Molecular pathology of gyrate atrophy of the choroid and retina due to ornithine aminotransferase deficiency

Abstract

Gyrate atrophy (GA) is an autosomal recessive eye disease characterized by progressive loss of vision due to chorioretinal degeneration. It is associated with a deficiency of the mitochondrial enzyme ornithine aminotransferase (OATase) with consequent hyperornithinemia. Although the clinical phenotype is largely confined to the eye, OATase deficiency is a systemic disorder. A step toward delineation of the enzyme defect in GA at the molecular level has been made by cloning and characterizing the cDNA and structural gene for OATase. The structural gene for OATase maps to chromosome 10 (10q26) and OATase-related sequences map to the X chromosome (Xp11.2).

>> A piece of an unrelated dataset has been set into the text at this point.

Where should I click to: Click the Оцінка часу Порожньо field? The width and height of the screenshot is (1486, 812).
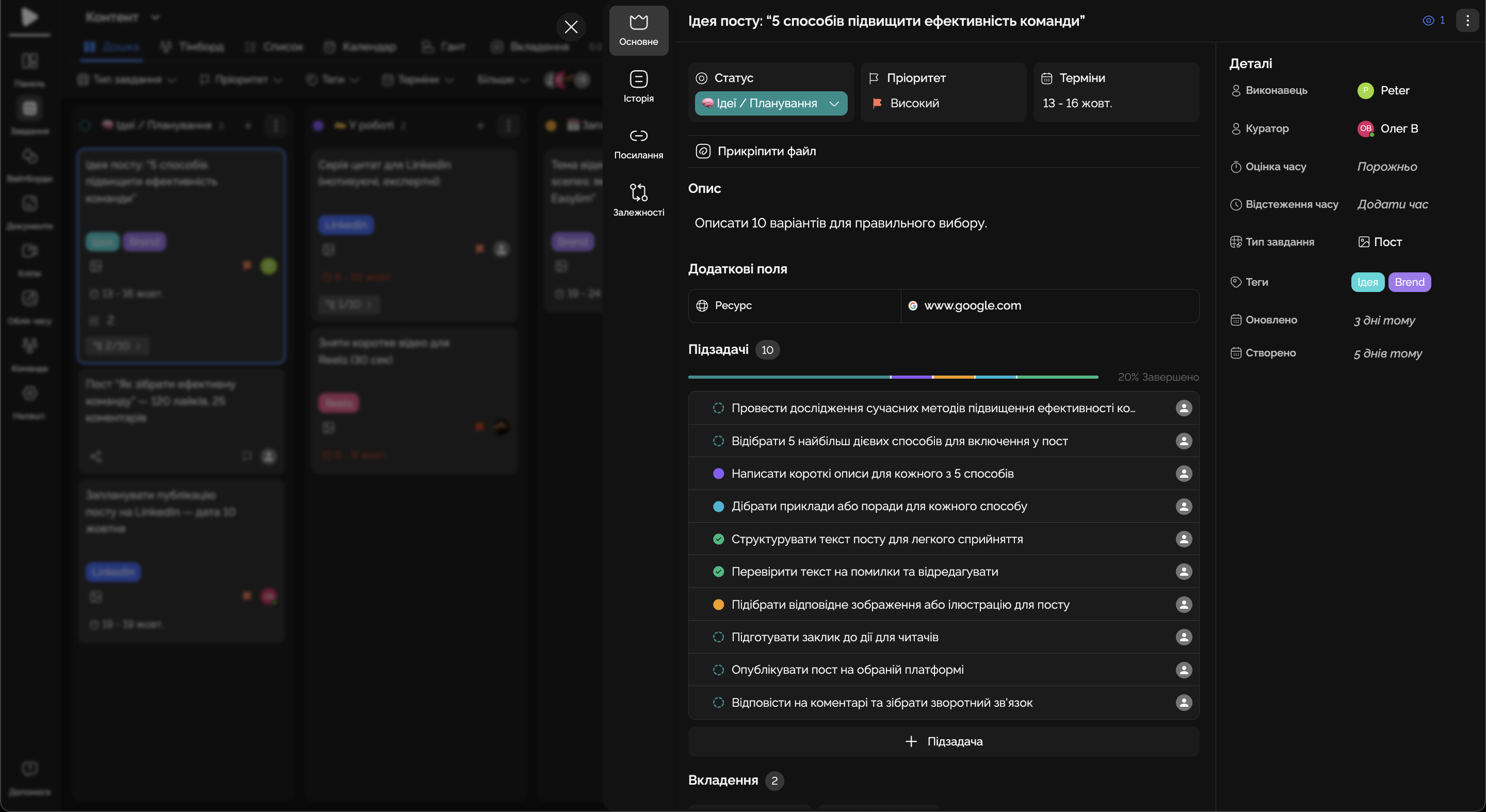pyautogui.click(x=1387, y=167)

A diverse number of mutations at the OATase locus in GA patients of varied ethnic origins have been defined employing polymerase chain reaction and other molecular biological techniques. The majority of these mutations are of the missense type although a splicing mutation in one patient has recently been identified. The functional consequences of some of these mutations have been tested and confirmed in a eukaryotic expression system. These mutations demonstrate the allelic heterogeneity, which extends to both pyridoxine responsive and non-responsive forms of GA, reflecting the clinical and biochemical heterogeneity observed in this disease. The molecular studies in addition to providing information on the structure/function of the enzyme will facilitate understanding of the retinal pathophysiology in this disorder.